Exercise
Rewrite the entries below, replacing each instance of "Image resolution" with "Screen size" and keeping everything else the same.

Item-finding records:
========================================

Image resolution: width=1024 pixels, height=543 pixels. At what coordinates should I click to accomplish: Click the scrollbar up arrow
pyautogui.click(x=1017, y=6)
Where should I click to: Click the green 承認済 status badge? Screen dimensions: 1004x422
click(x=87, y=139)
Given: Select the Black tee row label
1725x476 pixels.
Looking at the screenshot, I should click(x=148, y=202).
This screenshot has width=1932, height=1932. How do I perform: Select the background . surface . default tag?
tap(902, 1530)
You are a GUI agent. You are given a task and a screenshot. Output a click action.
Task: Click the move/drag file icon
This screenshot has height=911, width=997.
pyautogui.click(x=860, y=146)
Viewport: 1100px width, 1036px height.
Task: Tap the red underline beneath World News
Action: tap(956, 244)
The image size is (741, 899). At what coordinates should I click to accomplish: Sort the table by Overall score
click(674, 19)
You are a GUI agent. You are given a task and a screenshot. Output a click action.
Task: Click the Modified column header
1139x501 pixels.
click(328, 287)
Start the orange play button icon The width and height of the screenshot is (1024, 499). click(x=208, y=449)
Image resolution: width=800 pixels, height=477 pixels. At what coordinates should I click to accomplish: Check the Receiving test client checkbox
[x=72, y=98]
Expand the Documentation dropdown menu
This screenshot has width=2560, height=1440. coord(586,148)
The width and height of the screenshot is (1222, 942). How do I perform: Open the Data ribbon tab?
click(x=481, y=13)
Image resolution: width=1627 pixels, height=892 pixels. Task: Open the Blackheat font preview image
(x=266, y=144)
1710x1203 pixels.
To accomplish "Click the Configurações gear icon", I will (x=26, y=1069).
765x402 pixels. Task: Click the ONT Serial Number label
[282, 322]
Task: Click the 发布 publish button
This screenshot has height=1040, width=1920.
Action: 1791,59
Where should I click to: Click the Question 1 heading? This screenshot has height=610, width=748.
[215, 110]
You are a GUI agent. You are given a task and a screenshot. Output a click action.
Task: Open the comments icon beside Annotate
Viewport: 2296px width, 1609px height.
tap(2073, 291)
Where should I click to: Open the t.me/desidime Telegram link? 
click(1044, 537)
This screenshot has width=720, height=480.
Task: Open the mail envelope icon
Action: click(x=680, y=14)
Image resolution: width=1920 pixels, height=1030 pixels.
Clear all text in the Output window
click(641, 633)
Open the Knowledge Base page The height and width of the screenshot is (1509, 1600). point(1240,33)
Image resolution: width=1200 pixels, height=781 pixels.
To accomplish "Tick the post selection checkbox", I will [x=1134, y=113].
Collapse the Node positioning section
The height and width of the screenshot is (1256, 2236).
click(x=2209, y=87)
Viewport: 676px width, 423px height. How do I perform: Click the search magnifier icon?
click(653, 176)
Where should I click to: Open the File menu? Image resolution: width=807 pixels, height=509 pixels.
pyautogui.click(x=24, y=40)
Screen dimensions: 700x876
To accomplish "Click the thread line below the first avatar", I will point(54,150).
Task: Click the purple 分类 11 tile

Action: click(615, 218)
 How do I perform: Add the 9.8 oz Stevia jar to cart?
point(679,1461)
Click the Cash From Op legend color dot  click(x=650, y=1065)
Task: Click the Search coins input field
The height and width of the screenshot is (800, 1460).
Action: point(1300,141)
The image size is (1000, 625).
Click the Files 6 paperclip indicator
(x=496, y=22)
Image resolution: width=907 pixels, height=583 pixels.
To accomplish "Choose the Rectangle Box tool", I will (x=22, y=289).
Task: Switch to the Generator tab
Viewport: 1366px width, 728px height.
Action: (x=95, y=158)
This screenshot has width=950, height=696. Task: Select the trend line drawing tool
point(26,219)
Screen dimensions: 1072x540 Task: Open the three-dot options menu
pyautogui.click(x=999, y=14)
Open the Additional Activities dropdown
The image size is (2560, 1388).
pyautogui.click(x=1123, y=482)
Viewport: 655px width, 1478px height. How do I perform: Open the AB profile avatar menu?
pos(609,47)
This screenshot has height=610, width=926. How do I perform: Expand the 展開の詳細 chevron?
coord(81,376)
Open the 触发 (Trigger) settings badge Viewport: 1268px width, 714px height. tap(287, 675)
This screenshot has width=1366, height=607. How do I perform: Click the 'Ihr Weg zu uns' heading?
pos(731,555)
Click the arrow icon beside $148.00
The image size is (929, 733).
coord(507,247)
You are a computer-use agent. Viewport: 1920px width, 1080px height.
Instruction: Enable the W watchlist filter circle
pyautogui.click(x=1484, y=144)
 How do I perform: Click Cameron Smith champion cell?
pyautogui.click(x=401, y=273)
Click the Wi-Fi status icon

========================================

Problem solution
Screen size: width=1024 pixels, height=543 pixels. At what coordinates should I click to accomplish: Click the scrollbar up arrow
pyautogui.click(x=1017, y=6)
Where should I click to: Click the green 承認済 status badge? Screen dimensions: 1004x422
click(x=87, y=139)
Given: Select the Black tee row label
1725x476 pixels.
Looking at the screenshot, I should click(x=148, y=202).
This screenshot has width=1932, height=1932. How do I perform: Select the background . surface . default tag?
tap(902, 1530)
You are a GUI agent. You are given a task and a screenshot. Output a click action.
Task: Click the move/drag file icon
This screenshot has height=911, width=997.
pyautogui.click(x=860, y=146)
Viewport: 1100px width, 1036px height.
Task: Tap the red underline beneath World News
Action: tap(956, 244)
The image size is (741, 899). At what coordinates should I click to accomplish: Sort the table by Overall score
click(674, 19)
You are a GUI agent. You are given a task and a screenshot. Output a click action.
Task: Click the Modified column header
1139x501 pixels.
click(328, 287)
Start the orange play button icon The width and height of the screenshot is (1024, 499). click(x=208, y=449)
Screen size: width=800 pixels, height=477 pixels. At what coordinates should I click to accomplish: Check the Receiving test client checkbox
[x=72, y=98]
Expand the Documentation dropdown menu
This screenshot has width=2560, height=1440. coord(586,148)
The width and height of the screenshot is (1222, 942). How do I perform: Open the Data ribbon tab?
click(x=481, y=13)
Screen size: width=1627 pixels, height=892 pixels. Task: Open the Blackheat font preview image
(x=266, y=144)
1710x1203 pixels.
To accomplish "Click the Configurações gear icon", I will (x=26, y=1069).
765x402 pixels. Task: Click the ONT Serial Number label
[282, 322]
Task: Click the 发布 publish button
This screenshot has height=1040, width=1920.
Action: 1791,59
Where should I click to: Click the Question 1 heading? This screenshot has height=610, width=748.
[215, 110]
You are a GUI agent. You are given a task and a screenshot. Output a click action.
Task: Open the comments icon beside Annotate
Viewport: 2296px width, 1609px height.
tap(2073, 291)
Where should I click to: Open the t.me/desidime Telegram link? 
click(1044, 537)
This screenshot has width=720, height=480.
Task: Open the mail envelope icon
Action: click(x=680, y=14)
Screen size: width=1920 pixels, height=1030 pixels.
Clear all text in the Output window
click(641, 633)
Open the Knowledge Base page The height and width of the screenshot is (1509, 1600). point(1240,33)
Screen size: width=1200 pixels, height=781 pixels.
To accomplish "Tick the post selection checkbox", I will [x=1134, y=113].
Collapse the Node positioning section
The height and width of the screenshot is (1256, 2236).
click(x=2209, y=87)
Viewport: 676px width, 423px height. How do I perform: Click the search magnifier icon?
click(653, 176)
Where should I click to: Open the File menu? Screen size: width=807 pixels, height=509 pixels.
pyautogui.click(x=24, y=40)
Screen dimensions: 700x876
To accomplish "Click the thread line below the first avatar", I will point(54,150).
Task: Click the purple 分类 11 tile

Action: click(615, 218)
 How do I perform: Add the 9.8 oz Stevia jar to cart?
point(679,1461)
Click the Cash From Op legend color dot  click(x=650, y=1065)
Task: Click the Search coins input field
The height and width of the screenshot is (800, 1460).
Action: point(1300,141)
The image size is (1000, 625).
Click the Files 6 paperclip indicator
(x=496, y=22)
Screen size: width=907 pixels, height=583 pixels.
To accomplish "Choose the Rectangle Box tool", I will (x=22, y=289).
Task: Switch to the Generator tab
Viewport: 1366px width, 728px height.
Action: (x=95, y=158)
This screenshot has width=950, height=696. Task: Select the trend line drawing tool
point(26,219)
Screen dimensions: 1072x540 Task: Open the three-dot options menu
pyautogui.click(x=999, y=14)
Open the Additional Activities dropdown
The image size is (2560, 1388).
pyautogui.click(x=1123, y=482)
Viewport: 655px width, 1478px height. How do I perform: Open the AB profile avatar menu?
pos(609,47)
This screenshot has height=610, width=926. How do I perform: Expand the 展開の詳細 chevron?
coord(81,376)
Open the 触发 (Trigger) settings badge Viewport: 1268px width, 714px height. tap(287, 675)
This screenshot has width=1366, height=607. How do I perform: Click the 'Ihr Weg zu uns' heading?
pos(731,555)
Click the arrow icon beside $148.00
The image size is (929, 733).
coord(507,247)
You are a computer-use agent. Viewport: 1920px width, 1080px height.
Instruction: Enable the W watchlist filter circle
pyautogui.click(x=1484, y=144)
 How do I perform: Click Cameron Smith champion cell?
pyautogui.click(x=401, y=273)
Click the Wi-Fi status icon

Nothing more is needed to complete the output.